**Required action**.
Check every line of the listing below for the word "agent" and give the number of lines where it appears, with nothing added.

**Records provided**.
Content starts

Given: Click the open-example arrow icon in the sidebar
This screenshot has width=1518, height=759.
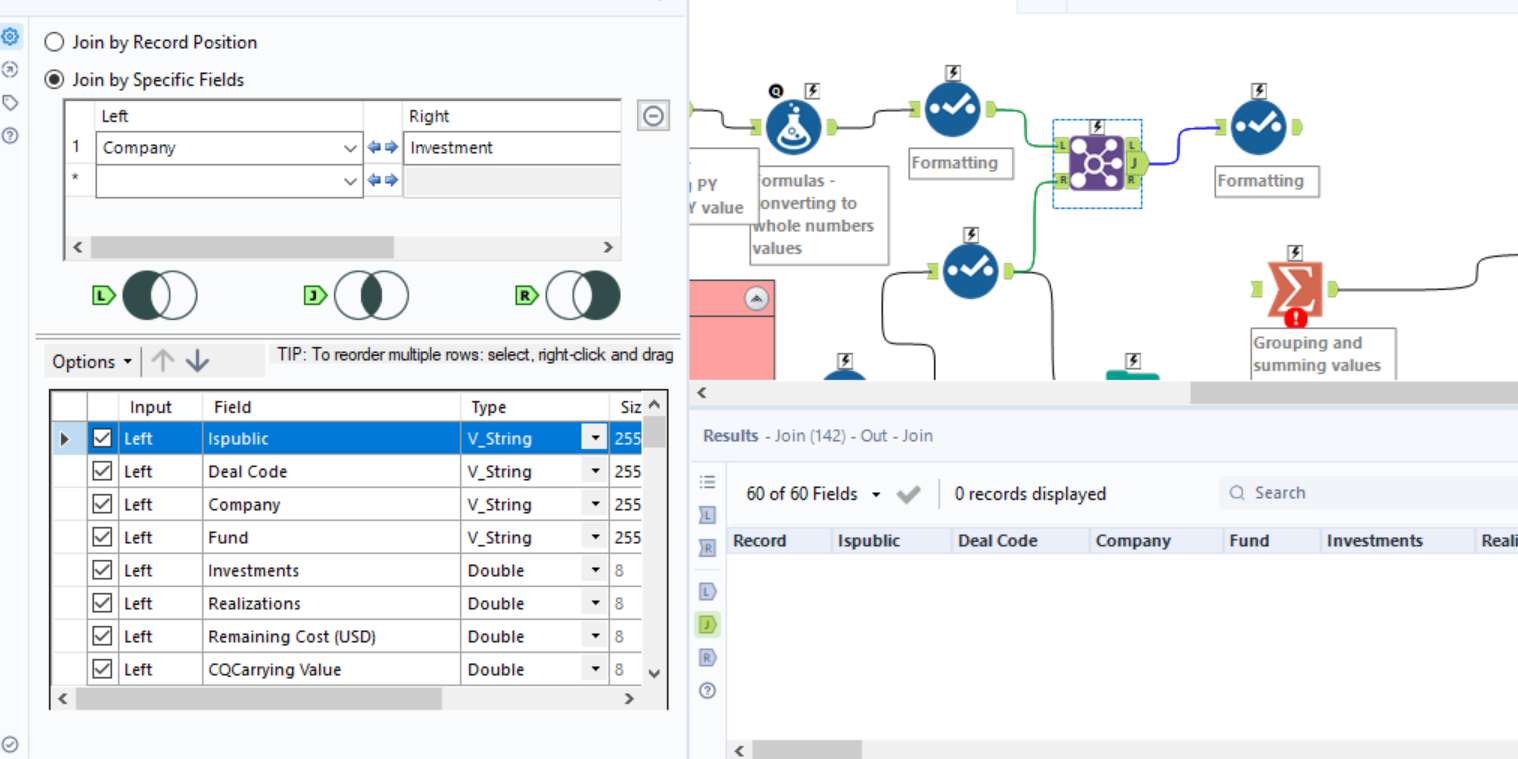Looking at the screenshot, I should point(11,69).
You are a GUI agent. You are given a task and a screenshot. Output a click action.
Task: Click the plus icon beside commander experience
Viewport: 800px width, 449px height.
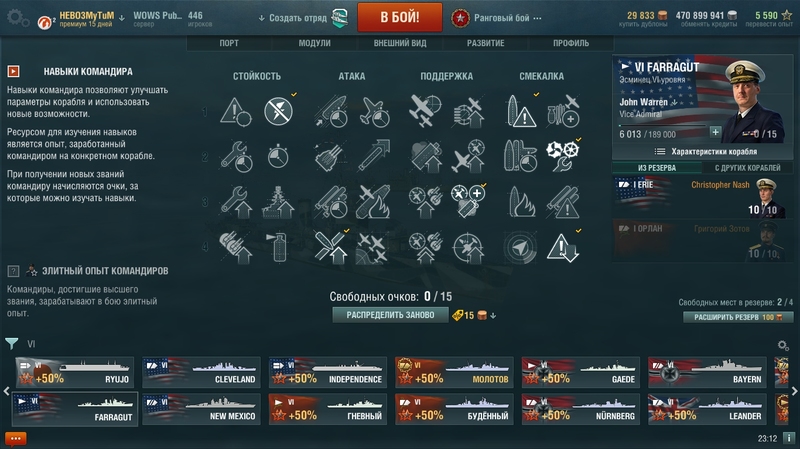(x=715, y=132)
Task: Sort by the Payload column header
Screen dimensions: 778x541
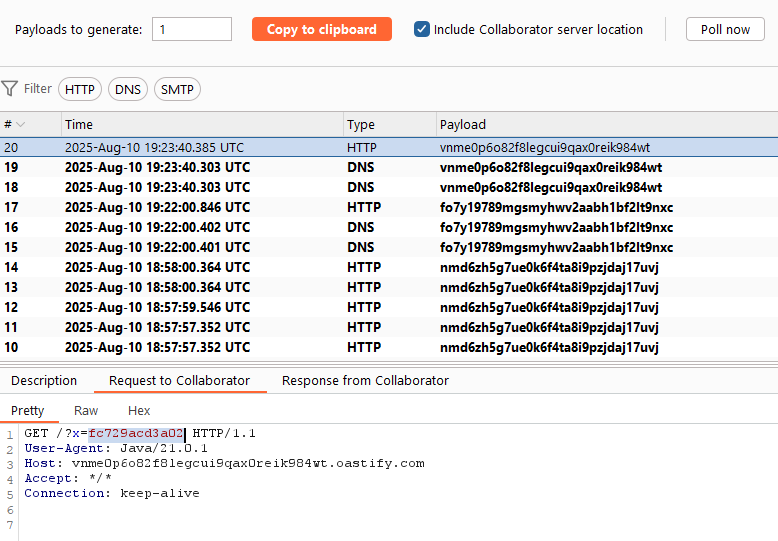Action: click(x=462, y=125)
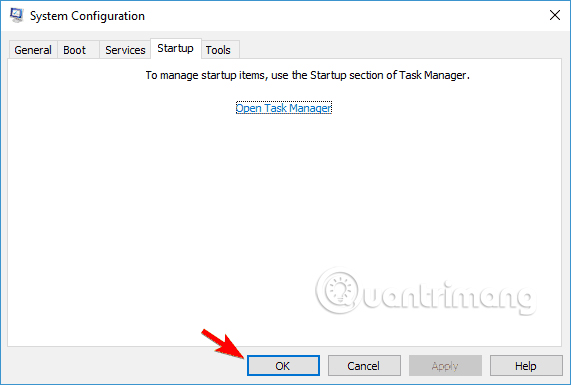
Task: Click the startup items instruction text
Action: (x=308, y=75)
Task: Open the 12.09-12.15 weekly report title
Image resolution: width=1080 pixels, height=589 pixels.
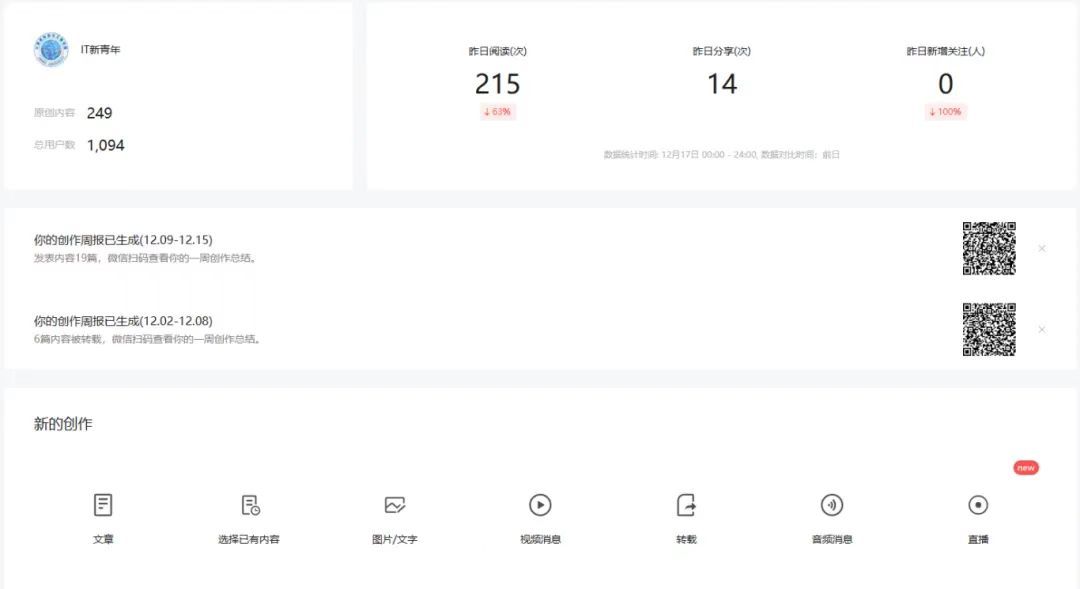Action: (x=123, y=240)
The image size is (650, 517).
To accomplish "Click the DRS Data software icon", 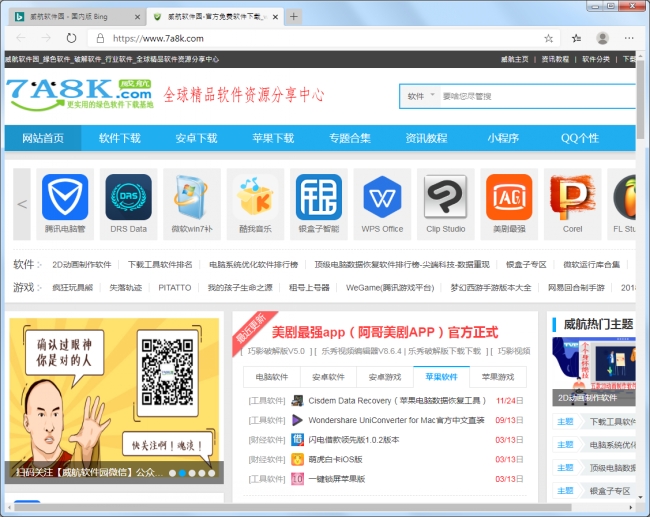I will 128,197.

Content ends
Content starts

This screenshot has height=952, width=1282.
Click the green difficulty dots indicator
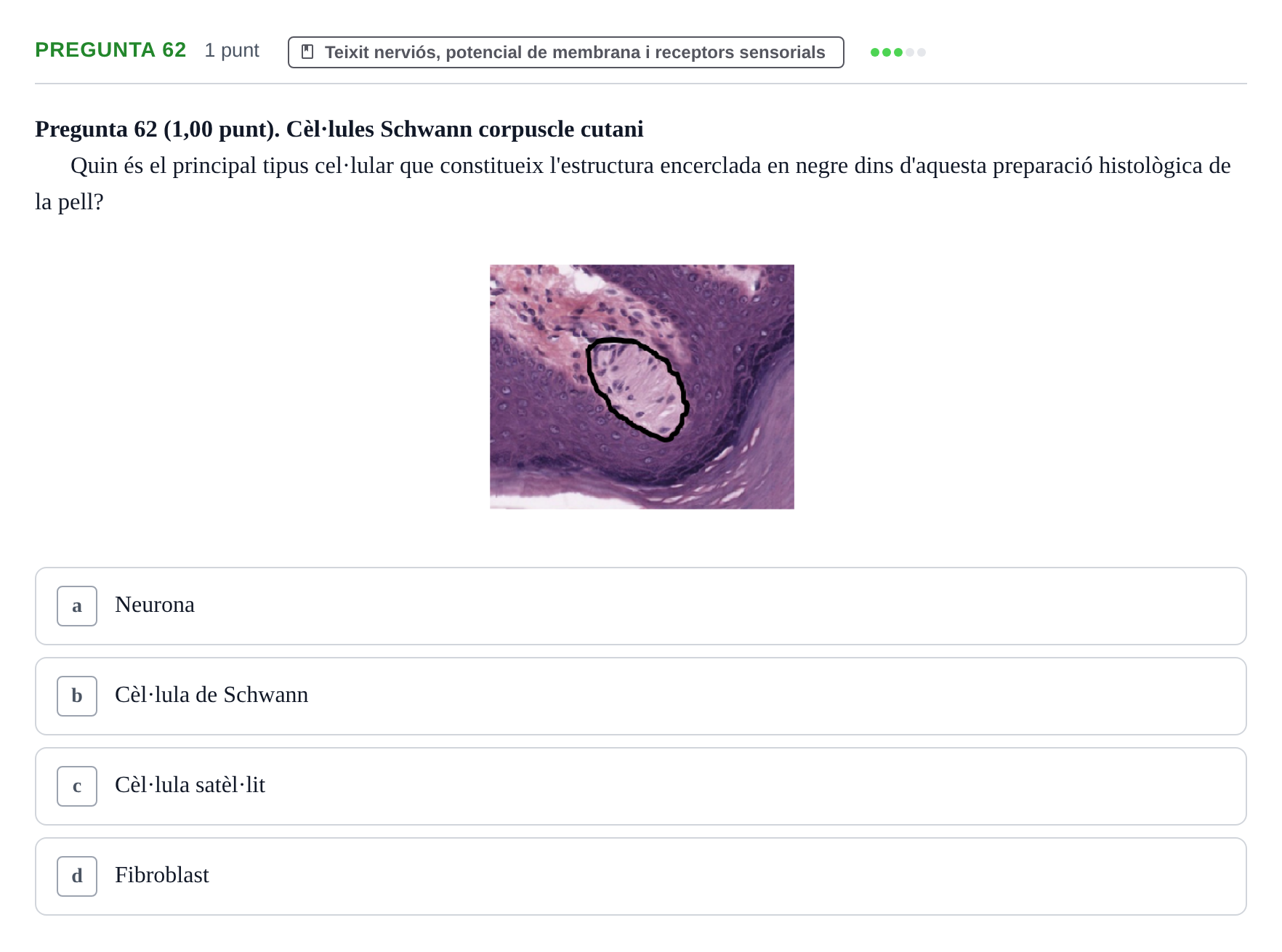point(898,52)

Content ends
Content starts

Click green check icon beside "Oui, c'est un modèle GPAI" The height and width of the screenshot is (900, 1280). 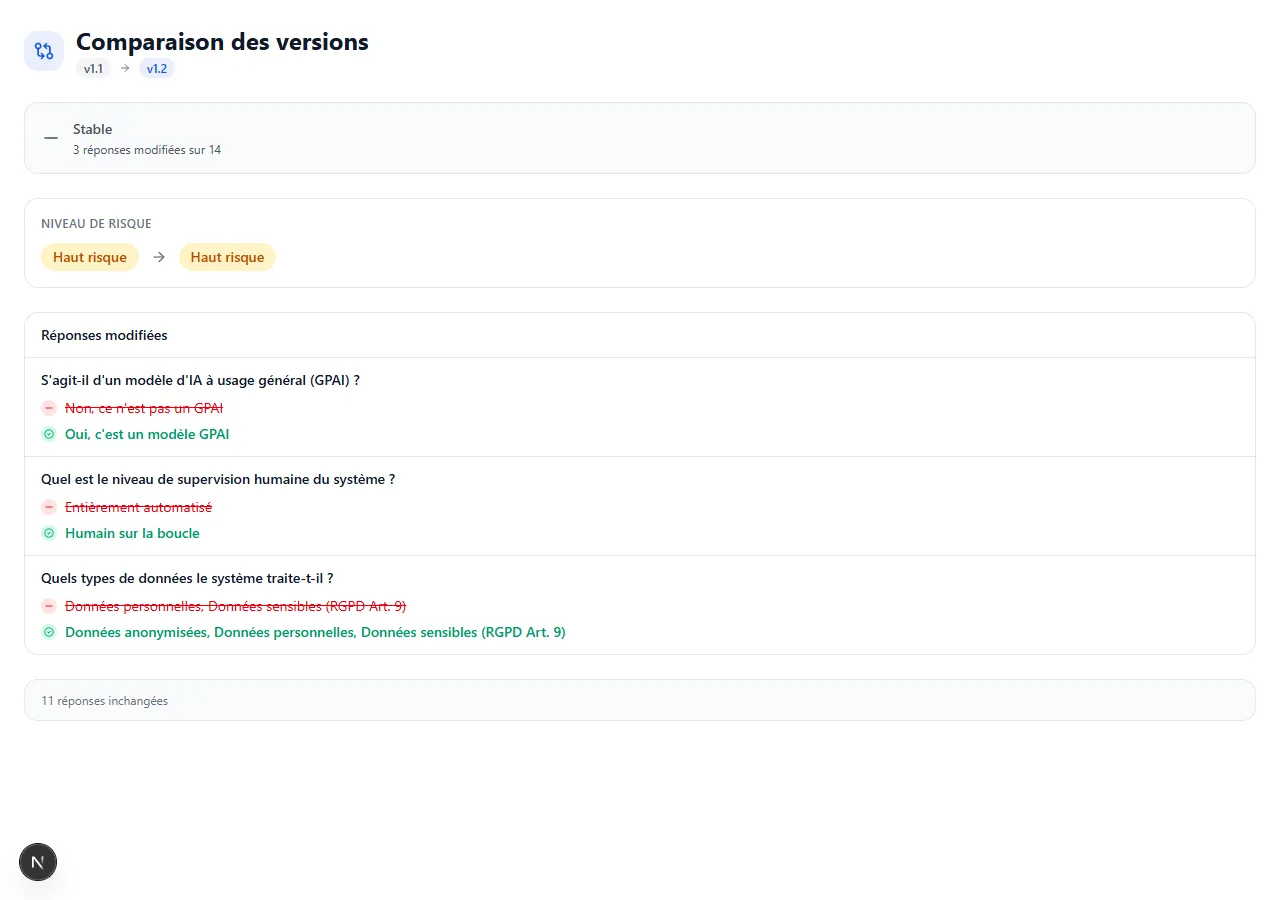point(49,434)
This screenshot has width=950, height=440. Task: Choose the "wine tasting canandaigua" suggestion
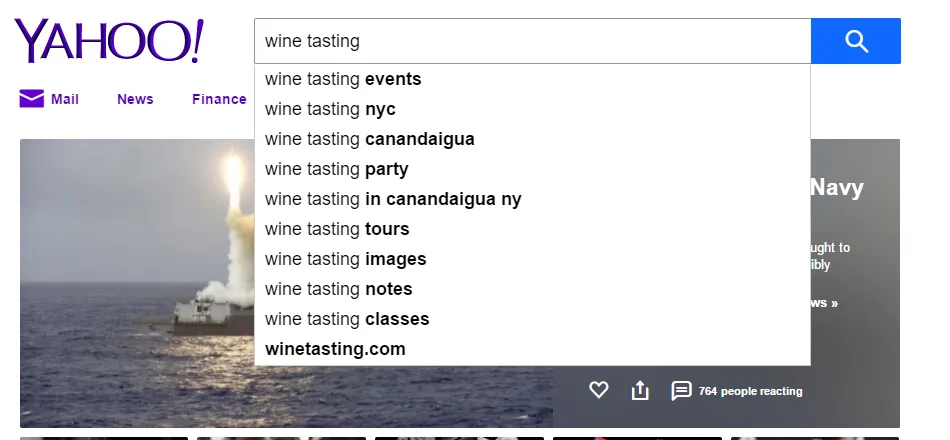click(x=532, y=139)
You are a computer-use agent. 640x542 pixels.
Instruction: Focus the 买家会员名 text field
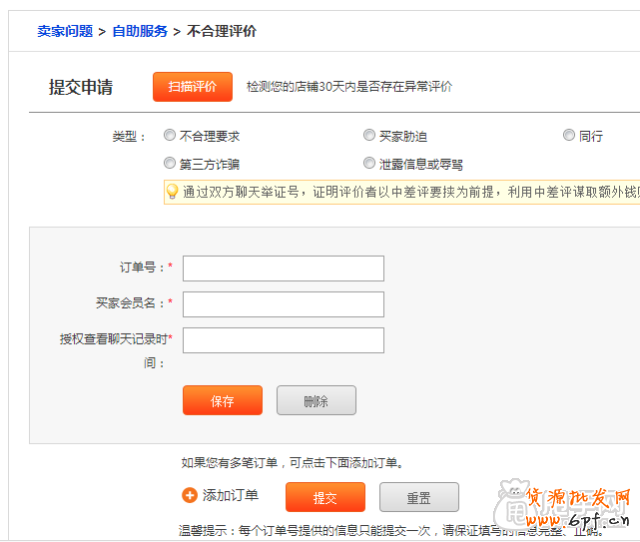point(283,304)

Content ends

**Result**.
2